Total irradiance of the Sun, though, has varied only 0.1% over many 11-year solar cycles. This doesn't seem like much, but the ice caps on Mars are disappearing. Some interaction between the planets and the Sun is occurring that we do not completely understand. UV from the Sun varies by factors of 2 to 10 times over the course of a Solar cycle. That the Martian ice caps are melting and subliming suggests the Sun sways our climate much more than previously thought.


I am not professional climatologist, and I'm being presented with conflicting views and evidence. Scientists generally attribute only small variations in climate to the Sun because of small variation in irradiance, but the Martian ice caps are melting. The Northern hemisphere suffered a miniature ice age in the 1600s to 1700s, a time that corresponds to diminished solar activity, called the Maunder Minimum. The current Martian icecap melting and the Maunder Minimum means the generally held view of scientists that the Sun's variations don't affect us much is just plain wrong.

On top of that, the Earth is just now coming out of an ice age. Even if it weren't for greenhouse gases the Earth would still be getting warmer.


Despite apparent evidence that Sun is playing a larger role in global warming than the general scientific community seems willing to admit, that should not influence our policies on global warming and the control of greenhouse gases. If the planet is warming for any reason it seems colossally stupid to exacerbate it with greenhouse gas production.

Sunday, May 20, 2007

Introduction: The World is Not Ending

Every generation of humankind thinks it will be the last. With global warming, world terrorism, energy crisis, and the threat of pandemic diseases, this generation might actually be correct; if not for our own power to peacefully resolve our problems. Much of what stands in our way is merely the noise of incompletely advertised facts that will interfere with effective solutions. For example, if we solve the problem of industrial output of carbon dioxide, we may still face trouble from the burning of the rainforests and pollution of the oceans. Our addiction to oil not only warms the planet, but funds despotic regimes and their use of terrorism. The warming itself and the incursion of civilization into previously forested areas contribute to the rise of new diseases.
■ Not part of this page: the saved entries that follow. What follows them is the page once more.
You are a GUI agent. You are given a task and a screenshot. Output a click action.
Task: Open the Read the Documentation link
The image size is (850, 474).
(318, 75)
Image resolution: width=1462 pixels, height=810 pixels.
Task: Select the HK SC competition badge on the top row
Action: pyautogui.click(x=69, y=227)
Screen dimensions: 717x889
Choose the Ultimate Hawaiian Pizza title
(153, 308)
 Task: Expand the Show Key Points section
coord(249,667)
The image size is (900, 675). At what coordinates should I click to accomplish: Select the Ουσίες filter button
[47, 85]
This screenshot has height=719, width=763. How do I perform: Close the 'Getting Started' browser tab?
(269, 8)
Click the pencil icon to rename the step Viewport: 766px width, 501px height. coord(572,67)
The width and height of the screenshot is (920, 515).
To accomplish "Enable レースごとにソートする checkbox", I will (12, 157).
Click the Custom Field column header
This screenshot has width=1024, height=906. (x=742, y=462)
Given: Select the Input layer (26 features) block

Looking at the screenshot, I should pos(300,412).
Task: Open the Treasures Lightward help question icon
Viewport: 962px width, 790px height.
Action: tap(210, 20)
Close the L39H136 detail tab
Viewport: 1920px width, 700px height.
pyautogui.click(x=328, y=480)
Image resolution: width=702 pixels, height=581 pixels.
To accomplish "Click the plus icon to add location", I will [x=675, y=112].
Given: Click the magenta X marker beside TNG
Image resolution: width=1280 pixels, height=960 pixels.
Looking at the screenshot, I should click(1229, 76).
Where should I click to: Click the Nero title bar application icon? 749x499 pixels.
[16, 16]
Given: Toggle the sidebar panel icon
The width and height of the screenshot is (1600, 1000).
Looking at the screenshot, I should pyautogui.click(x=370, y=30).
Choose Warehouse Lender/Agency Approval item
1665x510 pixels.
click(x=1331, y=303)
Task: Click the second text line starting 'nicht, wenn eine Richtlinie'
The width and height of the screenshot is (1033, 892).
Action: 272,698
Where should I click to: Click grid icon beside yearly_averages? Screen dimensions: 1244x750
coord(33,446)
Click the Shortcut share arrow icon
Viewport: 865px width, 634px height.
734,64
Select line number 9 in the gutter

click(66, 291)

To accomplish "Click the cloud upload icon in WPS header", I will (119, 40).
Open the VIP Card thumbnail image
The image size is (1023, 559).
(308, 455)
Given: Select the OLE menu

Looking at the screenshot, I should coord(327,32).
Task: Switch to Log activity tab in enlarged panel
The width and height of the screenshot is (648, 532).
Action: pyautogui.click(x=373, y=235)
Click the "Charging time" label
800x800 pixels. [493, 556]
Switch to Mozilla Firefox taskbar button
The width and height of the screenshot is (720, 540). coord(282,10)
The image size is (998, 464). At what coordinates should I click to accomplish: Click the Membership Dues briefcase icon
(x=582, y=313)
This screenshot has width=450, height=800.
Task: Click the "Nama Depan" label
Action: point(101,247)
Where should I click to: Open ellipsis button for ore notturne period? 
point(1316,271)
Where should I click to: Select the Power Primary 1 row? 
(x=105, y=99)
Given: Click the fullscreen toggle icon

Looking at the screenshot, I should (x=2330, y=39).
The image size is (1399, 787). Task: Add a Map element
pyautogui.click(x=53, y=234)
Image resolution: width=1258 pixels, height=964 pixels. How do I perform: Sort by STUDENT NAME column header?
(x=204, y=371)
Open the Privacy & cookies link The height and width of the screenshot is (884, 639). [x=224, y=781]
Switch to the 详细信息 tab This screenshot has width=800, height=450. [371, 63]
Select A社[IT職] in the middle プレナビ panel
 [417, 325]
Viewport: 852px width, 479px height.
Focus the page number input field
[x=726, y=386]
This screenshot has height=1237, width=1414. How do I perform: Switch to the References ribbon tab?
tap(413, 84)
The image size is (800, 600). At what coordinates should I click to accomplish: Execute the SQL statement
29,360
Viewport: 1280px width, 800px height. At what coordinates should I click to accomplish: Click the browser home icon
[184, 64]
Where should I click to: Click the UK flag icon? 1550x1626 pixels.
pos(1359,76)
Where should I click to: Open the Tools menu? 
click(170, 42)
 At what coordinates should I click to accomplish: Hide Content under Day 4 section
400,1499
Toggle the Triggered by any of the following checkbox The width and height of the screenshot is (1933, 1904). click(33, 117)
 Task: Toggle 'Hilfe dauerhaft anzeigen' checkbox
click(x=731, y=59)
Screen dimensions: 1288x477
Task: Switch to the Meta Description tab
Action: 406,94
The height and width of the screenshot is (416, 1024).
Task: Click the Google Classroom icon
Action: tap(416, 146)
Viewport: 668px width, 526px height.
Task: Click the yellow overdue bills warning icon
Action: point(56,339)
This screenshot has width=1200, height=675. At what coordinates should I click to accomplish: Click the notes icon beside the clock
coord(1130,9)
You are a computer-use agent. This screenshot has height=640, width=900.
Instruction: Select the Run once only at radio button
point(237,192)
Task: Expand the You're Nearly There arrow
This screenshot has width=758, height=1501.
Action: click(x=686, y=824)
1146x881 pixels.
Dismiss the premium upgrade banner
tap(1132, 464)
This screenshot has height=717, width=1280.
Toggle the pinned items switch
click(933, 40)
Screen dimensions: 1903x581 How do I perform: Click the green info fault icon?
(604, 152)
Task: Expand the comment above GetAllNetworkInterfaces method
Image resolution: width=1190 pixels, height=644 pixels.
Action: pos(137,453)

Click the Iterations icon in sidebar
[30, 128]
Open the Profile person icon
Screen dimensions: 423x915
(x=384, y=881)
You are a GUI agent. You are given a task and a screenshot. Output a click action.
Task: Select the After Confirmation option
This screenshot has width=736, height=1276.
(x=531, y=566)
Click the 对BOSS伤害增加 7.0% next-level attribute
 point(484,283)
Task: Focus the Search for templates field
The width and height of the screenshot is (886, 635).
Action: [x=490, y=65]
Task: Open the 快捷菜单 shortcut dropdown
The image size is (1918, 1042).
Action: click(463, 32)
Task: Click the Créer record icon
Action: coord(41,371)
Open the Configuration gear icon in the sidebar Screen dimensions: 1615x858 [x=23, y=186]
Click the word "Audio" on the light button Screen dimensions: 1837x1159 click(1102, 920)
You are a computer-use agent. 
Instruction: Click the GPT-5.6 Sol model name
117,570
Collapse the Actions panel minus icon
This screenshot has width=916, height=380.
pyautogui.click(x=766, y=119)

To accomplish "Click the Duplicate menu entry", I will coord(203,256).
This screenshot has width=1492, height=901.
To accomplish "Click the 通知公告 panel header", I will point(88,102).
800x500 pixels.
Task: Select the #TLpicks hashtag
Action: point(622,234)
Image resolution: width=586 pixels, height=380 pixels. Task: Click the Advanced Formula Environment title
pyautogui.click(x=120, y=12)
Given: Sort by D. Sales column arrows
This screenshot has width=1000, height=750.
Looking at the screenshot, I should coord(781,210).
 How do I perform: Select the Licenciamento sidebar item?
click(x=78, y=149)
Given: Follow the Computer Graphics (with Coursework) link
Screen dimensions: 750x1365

Our problems are interlinked, and so are the solutions. We must expand our thinking from just the passive to the active. In addition to reducing carbon dioxide emissions we also develop oil-free methods of producing energy, and the means to extract the excess carbon dioxide from the atmosphere. Not only can we stop damaging the planet, but we can also repair some of the existing damage, free ourselves from the threat of terrorism, and rescue civilations from despotic regimes.

Much of the debate about global warming lacks solid data, or data that is too easily mis-interpreted. Some assertions are just plain wrong. Global warming is occurring, but not all of the warming is due to industrial causes, and the major part of the industrial causes would be surprising to most people.

My blog documents my exploration of the assertions surrounding the crises of the world. I do not agree with the Bush administration, but just as strongly I do not agree nor believe all of the assertions of Al Gore. I have been tracking global warming since 1977. In the 1990s I worked on proposals for NASA's mission to planet Earth series of satellites, including a heat budget satellite to establish the baseline for the study of global warming.

Even if global warming is not entirely due to industrial output of greenhouse gases, it seems really stupid to dump more into the atmosphere while the Earth is warming.

Wish us all good luck and success in this endeavor.